Since then I've just gone through the motions - have done all the basics for dd but haven't fed myself properly, house is a mess, haven't even showered as much as I should have - was going to an exercise class I loved but haven't been in 2 weeks. I feel like I've died inside Sad
The cold, hard truth that I've been trying to deny for so long is that I am still heartbroken that dd no longer has her parents together for her as a proper family, that I LONG for a kind, loving man who wants to look after us, and that I simply prefer leading a quiet life on my own without much socializing in the meantime. It feels too boring and sad but its what I actually want.
Almost signed up to online dating but it made me even more upset...I don't want to talk to/date these strange men...it made me feel vulnerable and insecure.
Sorry this is so long, can anyone reassure me that this is a normal part of the separating process Sad

OP posts:
3luckystars · 04/02/2017 21:17

You are heartbroken, this is normal! You are doing great, really. You might feel ok and then like this again and up and down but this is just part of it and it's complete shit but you are surviving it. Just baton down the hatches until you feel ready to face things, listen to yourself and just do what feels right now. Stay in, hide and eat the malteasers if you want to. Picture yourself like a wounded animal (I'm not calling you an animal) but if you got a belt of a car, you would take time to recover and brave going out again, it's normal. You will get there, please be kind to yourself.

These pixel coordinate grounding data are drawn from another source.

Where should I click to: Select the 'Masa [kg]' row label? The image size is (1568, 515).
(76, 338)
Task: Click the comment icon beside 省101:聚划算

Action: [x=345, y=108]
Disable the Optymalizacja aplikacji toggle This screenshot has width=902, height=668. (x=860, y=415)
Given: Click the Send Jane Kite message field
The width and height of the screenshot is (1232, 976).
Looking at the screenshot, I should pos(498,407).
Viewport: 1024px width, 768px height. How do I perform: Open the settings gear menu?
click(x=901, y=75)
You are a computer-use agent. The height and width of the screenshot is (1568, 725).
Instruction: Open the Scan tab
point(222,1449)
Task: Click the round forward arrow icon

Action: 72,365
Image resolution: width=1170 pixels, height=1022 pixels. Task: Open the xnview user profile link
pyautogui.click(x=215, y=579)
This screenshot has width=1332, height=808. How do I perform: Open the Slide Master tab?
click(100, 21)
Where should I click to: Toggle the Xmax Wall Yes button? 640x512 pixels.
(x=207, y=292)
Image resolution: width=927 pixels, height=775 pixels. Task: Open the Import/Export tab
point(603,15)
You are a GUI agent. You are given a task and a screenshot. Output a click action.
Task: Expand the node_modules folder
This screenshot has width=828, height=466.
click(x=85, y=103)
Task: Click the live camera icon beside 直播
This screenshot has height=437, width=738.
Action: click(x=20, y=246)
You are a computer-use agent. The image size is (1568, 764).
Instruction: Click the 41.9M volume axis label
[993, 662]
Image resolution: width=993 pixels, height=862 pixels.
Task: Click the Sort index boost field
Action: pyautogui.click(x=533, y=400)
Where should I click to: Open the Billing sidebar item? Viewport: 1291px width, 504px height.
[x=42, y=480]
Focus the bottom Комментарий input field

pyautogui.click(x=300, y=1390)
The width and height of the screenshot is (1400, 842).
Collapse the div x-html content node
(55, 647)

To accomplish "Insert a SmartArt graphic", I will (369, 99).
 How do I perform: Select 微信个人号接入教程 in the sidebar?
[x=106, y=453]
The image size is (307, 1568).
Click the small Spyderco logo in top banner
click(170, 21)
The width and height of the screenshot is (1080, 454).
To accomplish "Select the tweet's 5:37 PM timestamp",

RebelSoldier · 04/02/2017 21:19

Hi Teepish.

I'm on a similar timeframe to you. I fell down a black hole on Tinder. I'm glad you steered clear of OLD - you are wiser than me :)

How lovely of you to realise that it's good your DD likes OW (that causes even me to feel pain when I write it, so god know how much that hurts you...).

My ex got with a new GF the same night he left me,...... so similar situation. They're buying a house together and moving in. My kids are coping well but I bet they are confused inside.

I don't think there's anything wrong with wanting to have quiet time to yourself, if you're generally an introvert type anyway. As long as you give socialising a go - as you MAY feel better if you force yourself. And also watch out for signs of unhealthy solitude. Giving showering and cleaning a miss sounds pretty understandable - the 'whats the point' attitude - but if that doesn't sort itself out in a few weeks - perhaps think more???

Anyway, no advice, just wanted to say hi, well done and that we are all amazing :) Where abouts are you - what age group is your DD? Some men are twats arent they? well done for being mature with him .

Teepish · 04/02/2017 23:23

Harvest a massive well done to you. It is traumatic when your life changes into something scary and unrecognizable isn't it - but weirdly wonderful when you visualize your bright new future - best of luck to you. Flowers
3luckystars the hatches were well and truly battened down this past week, just starting to feel vaguely "normal" again now thank God. It really felt bleak when I posted this thread, I felt so alone Sad normally I enjoy solitude. I totally get the wounded-animal thing, totally agree with it as a coping mechanism. And chocolate!
Hello RebelSoldier I'm so sorry you're having to go through this shit. That gut wrenching feeling of discovering another woman Sad its hideous. In my case he was a major problem taken off my hands, but there were earlier infidelities and they just broke me, I was physically ill. And when you imagine how your children feel about their home life being broken and them being sad Sad lots of luck to you Flowers
dd is 5 and full of cheek and doing well at school, so luckily doing okay. All I care about (and obsess about tbh) is her being able to look back when she is older and remember her mum as being strong and responsible when she hopefully sees her fathers true colours.